Тогда я вспомнил, где я слышал похожий голос - "молодой", но совершенно не "звонкий"... потому что эта молодость - флейты, немного ручья, но не велосипедного
звонка.
Денис Вагин, Рязань, бывший басист Лилии Борисовой, которого мы когда-то в шутку сравнивали с помолодевшим Гребенщиковым.
"Такое синее небо Бывает лишь в мае. Мы глядим снизу вверх на него И растем."
Это называется "наивное искусство" - прошедшее полный круг, рождающееся из полной чашей выпитого и перемолотого абсурда взрослости.
Вот, например, у Дениса:
В этом доме так много свободы, В его стенах наши мечты. Их смешали с бетоном, гвоздями Распяли.
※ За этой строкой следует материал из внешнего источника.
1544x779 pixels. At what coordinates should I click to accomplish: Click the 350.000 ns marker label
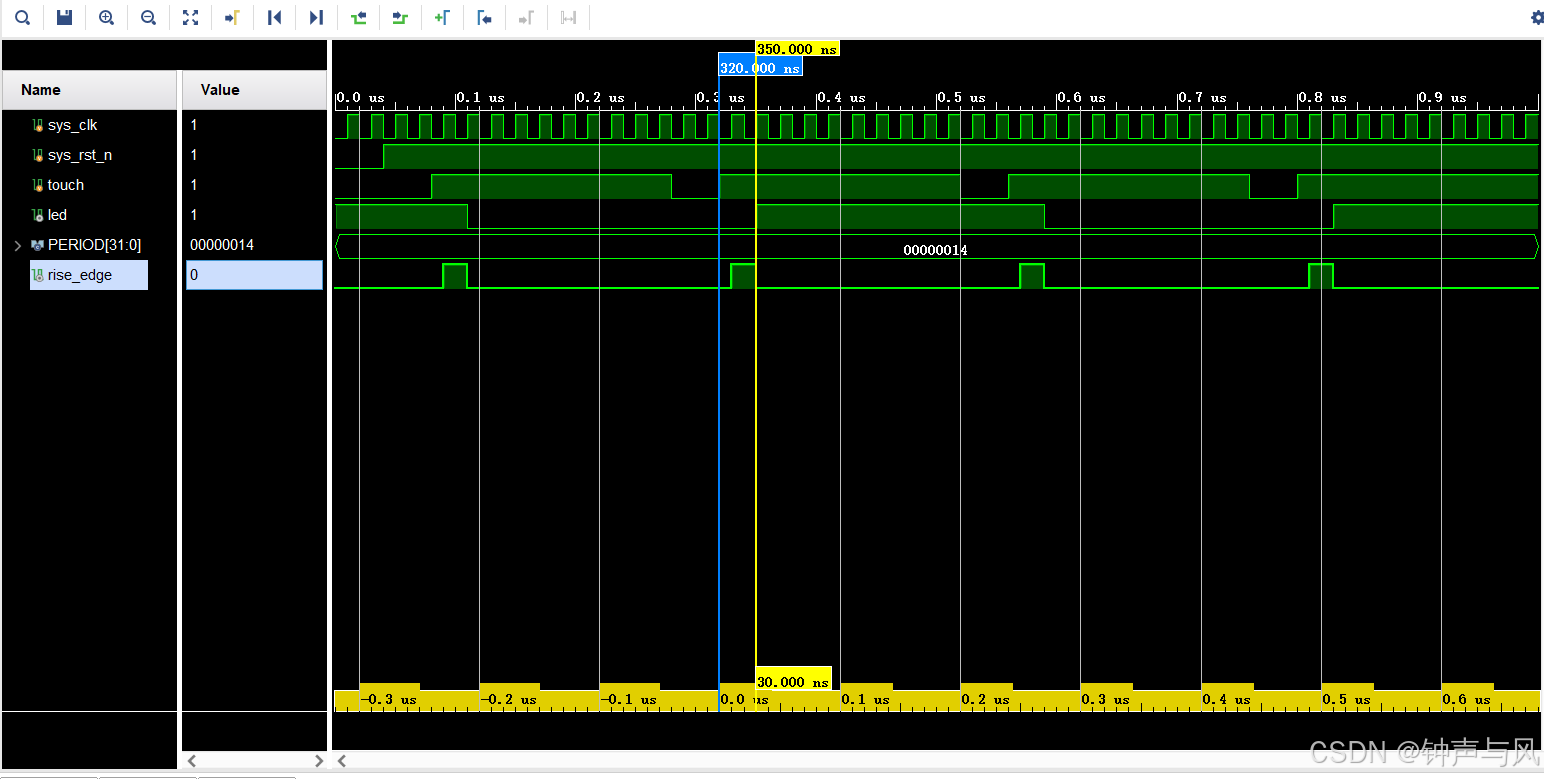coord(795,48)
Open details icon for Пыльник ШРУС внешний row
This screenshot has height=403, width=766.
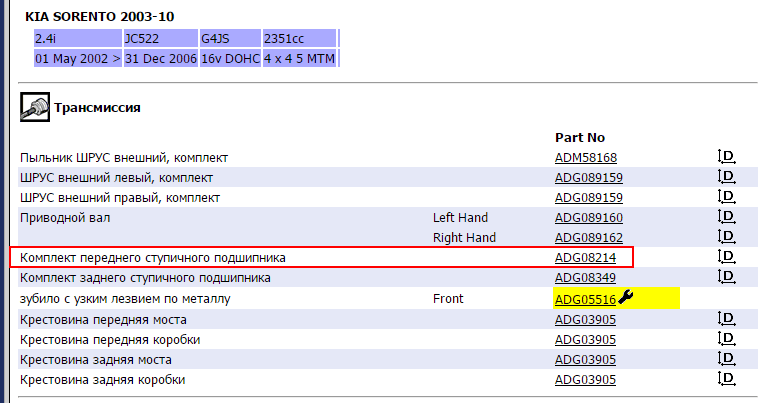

Здесь будешь жить ты.
Проходи, не стесняйся, не бойся. Твоя крепость тебя защитит. На пороге дежурят соседи, Приемник на кухне молчит.
А вот у Константина Ионочкина:
Делал шаги, не боялся ошибок своих, Я не верил, что можно хоть что-то менять И не дать ответ, за что...
Штампованный
взрослый мир обрывается многоточием. Припев - "Жизнь моя с тобой не получилась..." - уже с макаревическими интонациями, без голоса, даже без издевки; так дети лет четырех рассказывают о том, что они "гоночные полицейские", или у них "утки полетят в прокурору" ("прокурора" - это "место, где курят"). Вернемся еще на шаг и внимательно рассмотрим место действия. Почти у всех песен, кроме "Жизни моей", "До свидания" и последней (на чужой английский текст) это пляж.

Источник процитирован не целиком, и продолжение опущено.